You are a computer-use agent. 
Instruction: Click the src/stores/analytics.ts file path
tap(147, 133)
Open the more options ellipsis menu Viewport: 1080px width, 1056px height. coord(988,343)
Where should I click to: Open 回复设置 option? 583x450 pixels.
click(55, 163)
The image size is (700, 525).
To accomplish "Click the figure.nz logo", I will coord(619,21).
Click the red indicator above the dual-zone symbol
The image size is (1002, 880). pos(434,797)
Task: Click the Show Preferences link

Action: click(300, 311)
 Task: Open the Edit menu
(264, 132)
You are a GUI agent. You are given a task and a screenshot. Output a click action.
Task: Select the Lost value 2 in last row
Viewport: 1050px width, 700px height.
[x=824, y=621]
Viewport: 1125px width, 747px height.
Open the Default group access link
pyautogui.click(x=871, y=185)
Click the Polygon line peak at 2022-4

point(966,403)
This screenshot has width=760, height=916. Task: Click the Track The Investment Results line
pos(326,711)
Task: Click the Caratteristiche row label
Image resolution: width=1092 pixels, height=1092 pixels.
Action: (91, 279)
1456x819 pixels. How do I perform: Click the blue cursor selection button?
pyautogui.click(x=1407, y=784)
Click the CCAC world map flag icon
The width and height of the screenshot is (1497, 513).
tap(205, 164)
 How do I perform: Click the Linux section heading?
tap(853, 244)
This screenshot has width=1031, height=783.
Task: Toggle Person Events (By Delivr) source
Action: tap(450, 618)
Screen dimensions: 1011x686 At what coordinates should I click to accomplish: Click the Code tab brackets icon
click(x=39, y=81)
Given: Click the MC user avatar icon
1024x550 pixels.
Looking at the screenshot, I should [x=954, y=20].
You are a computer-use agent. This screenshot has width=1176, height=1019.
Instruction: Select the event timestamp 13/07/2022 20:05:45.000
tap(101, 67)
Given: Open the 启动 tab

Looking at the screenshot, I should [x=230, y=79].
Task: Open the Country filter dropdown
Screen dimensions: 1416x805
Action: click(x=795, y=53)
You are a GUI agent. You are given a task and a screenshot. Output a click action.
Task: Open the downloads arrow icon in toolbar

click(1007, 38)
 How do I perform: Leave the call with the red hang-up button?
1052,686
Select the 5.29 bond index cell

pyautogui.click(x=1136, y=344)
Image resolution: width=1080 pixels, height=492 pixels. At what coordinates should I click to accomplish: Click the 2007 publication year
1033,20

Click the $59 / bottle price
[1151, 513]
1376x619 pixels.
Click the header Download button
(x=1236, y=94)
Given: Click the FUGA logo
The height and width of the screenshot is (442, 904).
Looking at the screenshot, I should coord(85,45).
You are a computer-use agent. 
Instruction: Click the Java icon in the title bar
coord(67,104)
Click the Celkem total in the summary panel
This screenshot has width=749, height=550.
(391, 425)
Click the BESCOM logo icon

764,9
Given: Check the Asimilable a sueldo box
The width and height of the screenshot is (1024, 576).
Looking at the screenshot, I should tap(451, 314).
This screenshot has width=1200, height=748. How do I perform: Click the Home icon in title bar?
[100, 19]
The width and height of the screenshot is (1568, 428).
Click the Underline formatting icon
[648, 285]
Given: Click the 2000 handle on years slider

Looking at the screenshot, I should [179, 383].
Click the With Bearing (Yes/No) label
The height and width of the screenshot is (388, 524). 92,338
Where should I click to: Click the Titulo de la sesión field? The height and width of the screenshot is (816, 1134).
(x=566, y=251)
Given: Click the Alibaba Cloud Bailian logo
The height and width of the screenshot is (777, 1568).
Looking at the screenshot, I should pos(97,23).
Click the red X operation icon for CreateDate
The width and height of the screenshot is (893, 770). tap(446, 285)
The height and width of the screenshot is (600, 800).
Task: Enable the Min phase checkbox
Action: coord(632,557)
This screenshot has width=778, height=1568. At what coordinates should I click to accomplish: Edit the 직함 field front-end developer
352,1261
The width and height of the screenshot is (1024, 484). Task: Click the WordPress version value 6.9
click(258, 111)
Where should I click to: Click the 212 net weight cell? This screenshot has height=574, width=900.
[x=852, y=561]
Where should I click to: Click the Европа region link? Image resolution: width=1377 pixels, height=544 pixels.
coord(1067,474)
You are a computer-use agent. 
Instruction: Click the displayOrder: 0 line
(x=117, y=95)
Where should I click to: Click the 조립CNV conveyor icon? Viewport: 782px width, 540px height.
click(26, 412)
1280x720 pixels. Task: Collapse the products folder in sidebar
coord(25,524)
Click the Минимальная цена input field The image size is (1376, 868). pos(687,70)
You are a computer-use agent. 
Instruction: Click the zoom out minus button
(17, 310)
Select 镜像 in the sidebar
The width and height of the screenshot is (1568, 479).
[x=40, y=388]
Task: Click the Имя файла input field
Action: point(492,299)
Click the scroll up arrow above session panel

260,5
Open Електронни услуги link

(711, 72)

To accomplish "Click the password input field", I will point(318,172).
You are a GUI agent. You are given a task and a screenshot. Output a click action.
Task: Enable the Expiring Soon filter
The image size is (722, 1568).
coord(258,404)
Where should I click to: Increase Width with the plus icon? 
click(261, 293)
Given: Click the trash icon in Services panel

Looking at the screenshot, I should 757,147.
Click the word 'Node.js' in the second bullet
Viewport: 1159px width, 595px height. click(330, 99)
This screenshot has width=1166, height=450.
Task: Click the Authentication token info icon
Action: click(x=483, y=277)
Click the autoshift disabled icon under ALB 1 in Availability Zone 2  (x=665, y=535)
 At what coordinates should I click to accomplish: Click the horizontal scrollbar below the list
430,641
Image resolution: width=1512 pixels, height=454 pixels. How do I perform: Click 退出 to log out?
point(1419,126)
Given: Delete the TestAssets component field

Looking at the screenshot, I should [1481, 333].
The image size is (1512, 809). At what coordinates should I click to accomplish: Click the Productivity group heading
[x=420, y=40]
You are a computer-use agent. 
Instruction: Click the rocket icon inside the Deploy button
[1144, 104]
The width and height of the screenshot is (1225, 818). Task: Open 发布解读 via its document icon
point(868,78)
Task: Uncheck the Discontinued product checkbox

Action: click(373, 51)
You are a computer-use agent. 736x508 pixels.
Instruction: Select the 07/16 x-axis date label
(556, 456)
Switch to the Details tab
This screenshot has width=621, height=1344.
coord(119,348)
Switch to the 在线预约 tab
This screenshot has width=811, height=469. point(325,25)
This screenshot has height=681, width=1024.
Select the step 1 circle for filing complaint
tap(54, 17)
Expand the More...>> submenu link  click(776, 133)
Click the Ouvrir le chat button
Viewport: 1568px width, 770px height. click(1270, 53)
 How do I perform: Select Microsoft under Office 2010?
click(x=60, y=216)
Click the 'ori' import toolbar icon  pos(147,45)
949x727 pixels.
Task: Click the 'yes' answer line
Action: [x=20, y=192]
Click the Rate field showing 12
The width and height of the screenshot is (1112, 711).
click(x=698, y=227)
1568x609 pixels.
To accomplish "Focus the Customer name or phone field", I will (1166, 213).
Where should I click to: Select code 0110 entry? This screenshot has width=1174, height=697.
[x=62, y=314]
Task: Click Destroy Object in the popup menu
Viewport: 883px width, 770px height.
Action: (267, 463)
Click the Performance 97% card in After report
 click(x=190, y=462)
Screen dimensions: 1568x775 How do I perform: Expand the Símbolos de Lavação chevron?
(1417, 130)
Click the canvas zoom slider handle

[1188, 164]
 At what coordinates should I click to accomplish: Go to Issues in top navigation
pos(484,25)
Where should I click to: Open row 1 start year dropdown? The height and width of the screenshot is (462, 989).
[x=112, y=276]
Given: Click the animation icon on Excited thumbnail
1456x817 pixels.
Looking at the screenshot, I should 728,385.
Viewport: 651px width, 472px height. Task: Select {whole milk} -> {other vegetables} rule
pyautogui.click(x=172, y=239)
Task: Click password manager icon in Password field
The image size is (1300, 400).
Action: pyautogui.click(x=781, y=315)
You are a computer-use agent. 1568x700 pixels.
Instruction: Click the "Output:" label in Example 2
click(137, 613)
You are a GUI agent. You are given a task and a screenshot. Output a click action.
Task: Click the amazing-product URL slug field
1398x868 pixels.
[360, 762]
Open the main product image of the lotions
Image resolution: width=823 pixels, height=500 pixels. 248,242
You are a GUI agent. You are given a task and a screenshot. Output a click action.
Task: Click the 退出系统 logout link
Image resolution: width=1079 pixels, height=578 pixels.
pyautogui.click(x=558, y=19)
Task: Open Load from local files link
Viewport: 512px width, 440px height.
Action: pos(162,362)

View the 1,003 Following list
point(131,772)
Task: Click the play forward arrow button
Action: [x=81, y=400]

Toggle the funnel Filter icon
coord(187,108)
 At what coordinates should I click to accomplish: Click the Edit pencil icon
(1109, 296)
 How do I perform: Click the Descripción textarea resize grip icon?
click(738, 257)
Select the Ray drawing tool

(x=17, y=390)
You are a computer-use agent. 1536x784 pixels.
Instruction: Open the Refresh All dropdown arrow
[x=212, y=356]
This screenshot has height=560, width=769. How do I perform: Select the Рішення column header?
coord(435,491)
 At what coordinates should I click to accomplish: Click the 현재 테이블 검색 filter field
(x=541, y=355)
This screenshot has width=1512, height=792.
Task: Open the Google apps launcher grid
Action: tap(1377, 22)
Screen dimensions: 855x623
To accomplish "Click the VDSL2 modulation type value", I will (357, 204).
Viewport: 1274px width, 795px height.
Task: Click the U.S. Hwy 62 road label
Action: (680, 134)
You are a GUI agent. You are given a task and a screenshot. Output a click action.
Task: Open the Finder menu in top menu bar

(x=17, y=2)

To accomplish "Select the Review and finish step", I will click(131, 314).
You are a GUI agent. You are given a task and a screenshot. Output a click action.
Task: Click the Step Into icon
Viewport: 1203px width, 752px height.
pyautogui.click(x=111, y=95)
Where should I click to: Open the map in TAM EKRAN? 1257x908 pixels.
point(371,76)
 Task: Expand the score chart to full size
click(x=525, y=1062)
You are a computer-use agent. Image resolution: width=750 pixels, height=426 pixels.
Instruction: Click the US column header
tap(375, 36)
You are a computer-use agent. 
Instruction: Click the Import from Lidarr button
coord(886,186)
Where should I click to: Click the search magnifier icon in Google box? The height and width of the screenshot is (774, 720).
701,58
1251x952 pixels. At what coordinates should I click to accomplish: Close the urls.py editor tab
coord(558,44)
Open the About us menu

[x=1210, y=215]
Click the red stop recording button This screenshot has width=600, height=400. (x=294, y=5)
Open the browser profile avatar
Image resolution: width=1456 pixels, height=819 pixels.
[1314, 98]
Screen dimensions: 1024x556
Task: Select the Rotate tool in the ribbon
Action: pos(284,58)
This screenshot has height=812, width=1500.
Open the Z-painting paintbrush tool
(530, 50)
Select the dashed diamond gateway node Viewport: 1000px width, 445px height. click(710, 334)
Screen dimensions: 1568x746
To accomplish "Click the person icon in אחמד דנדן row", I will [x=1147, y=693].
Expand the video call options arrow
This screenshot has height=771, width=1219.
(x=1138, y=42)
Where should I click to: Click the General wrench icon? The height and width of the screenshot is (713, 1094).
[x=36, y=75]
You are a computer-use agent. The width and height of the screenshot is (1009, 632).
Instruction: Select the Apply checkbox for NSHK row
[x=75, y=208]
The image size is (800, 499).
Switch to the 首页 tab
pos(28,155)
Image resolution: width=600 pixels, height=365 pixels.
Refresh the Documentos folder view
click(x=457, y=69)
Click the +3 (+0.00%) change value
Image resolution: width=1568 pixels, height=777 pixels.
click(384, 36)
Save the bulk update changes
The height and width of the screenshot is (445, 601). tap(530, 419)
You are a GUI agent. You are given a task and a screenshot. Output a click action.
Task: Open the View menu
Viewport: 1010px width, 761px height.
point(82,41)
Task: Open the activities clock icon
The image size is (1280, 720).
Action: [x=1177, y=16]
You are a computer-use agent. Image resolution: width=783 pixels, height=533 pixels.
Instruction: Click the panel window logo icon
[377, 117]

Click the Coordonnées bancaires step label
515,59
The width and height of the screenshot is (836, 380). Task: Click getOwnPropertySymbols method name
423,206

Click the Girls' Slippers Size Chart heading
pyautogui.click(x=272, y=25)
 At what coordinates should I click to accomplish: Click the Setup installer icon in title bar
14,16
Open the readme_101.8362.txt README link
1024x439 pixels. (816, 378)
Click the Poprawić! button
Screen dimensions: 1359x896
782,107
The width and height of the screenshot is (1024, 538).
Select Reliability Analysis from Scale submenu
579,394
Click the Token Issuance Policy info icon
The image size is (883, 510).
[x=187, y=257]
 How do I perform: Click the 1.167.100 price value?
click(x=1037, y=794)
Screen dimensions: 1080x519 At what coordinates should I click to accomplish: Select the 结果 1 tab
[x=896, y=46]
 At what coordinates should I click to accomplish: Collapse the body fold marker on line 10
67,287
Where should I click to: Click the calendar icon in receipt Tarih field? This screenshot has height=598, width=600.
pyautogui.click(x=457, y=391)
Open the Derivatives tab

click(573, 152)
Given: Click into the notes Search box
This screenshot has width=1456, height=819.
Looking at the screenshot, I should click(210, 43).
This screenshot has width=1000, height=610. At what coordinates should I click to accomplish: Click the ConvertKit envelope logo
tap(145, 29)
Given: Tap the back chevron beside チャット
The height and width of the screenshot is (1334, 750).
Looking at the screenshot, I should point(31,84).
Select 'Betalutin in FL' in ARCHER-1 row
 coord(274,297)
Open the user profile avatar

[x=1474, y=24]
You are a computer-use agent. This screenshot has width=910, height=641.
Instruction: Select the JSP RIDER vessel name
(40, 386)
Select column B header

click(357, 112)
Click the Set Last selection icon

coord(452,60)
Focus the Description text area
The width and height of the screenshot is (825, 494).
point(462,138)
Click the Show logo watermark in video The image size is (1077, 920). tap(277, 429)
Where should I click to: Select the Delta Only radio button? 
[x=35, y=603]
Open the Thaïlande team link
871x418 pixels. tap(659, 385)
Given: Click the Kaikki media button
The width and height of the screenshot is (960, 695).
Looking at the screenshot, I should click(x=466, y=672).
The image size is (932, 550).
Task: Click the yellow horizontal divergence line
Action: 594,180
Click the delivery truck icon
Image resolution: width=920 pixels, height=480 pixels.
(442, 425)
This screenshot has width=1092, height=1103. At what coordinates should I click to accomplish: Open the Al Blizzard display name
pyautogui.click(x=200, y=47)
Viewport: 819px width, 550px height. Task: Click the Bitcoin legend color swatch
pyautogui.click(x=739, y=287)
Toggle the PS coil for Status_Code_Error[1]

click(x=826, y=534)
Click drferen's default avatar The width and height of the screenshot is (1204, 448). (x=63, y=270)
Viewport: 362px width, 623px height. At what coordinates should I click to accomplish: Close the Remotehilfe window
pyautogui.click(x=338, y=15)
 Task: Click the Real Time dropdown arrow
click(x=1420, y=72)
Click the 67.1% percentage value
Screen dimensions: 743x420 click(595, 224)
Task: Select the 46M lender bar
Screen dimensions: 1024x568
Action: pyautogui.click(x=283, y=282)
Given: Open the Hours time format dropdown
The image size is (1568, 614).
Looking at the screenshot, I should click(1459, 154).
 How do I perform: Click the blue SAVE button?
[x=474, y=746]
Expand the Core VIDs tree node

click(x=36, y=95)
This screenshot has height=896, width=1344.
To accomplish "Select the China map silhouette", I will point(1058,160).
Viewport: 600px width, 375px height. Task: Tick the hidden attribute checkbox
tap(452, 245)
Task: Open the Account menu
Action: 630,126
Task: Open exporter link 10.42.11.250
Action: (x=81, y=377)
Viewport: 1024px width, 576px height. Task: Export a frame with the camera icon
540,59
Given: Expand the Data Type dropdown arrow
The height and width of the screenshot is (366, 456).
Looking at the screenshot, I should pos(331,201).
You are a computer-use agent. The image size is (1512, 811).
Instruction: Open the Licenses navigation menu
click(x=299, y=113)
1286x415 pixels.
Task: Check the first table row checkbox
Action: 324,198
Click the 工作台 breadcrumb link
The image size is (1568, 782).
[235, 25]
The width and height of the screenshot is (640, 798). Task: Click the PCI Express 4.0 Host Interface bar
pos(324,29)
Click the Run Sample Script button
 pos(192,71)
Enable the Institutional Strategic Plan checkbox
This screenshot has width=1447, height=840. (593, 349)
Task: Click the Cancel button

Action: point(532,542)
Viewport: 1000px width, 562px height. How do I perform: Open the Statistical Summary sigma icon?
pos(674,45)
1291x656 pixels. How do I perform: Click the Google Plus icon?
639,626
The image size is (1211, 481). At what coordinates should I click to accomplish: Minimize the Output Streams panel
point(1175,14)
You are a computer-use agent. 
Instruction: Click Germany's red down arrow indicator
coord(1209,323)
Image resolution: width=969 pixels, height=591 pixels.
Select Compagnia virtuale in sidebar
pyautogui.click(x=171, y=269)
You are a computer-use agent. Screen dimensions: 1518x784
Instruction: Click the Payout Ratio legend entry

◆ ◆ ◆ ◆

Gather each line from the entries above that includes the word "password".

WRITTEN RESPONSE:
To accomplish "Click the password input field", I will point(318,172).
Task: Click password manager icon in Password field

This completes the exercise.